SUPPLIED INFORMATION

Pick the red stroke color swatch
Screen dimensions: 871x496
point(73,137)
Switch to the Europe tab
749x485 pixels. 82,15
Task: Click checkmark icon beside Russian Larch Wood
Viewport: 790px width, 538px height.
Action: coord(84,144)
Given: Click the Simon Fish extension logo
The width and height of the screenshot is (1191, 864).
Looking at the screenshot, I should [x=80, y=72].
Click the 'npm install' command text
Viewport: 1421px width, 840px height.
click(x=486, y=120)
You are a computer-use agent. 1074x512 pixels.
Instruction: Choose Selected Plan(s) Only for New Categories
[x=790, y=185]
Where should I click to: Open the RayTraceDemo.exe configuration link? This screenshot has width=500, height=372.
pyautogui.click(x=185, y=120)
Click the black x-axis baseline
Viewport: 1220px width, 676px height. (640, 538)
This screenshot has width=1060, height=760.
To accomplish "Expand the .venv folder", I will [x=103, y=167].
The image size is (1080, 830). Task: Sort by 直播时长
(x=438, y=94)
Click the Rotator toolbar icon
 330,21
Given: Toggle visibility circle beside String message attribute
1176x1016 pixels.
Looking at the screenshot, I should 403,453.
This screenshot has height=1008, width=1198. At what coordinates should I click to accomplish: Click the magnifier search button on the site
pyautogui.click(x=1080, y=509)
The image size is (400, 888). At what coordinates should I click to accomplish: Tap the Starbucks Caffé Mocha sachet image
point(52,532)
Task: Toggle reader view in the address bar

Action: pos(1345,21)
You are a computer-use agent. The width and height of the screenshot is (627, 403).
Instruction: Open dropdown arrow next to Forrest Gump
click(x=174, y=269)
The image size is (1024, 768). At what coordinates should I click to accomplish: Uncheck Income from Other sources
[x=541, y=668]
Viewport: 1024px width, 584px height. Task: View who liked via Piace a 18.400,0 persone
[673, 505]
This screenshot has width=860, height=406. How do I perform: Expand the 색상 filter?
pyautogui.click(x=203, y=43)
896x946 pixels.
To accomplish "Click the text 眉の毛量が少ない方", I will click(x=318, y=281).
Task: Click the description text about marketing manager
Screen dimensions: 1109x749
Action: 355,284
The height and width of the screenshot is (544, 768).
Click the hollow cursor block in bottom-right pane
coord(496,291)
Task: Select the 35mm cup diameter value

WHAT THIS TASK INVOLVES
Would you transcribe, exactly, the lines running from the one that contains "The height and" through the final line of the listing above? Include both ends and nothing else.

TASK RESULT
The height and width of the screenshot is (544, 768).
Click the hollow cursor block in bottom-right pane
coord(496,291)
Task: Select the 35mm cup diameter value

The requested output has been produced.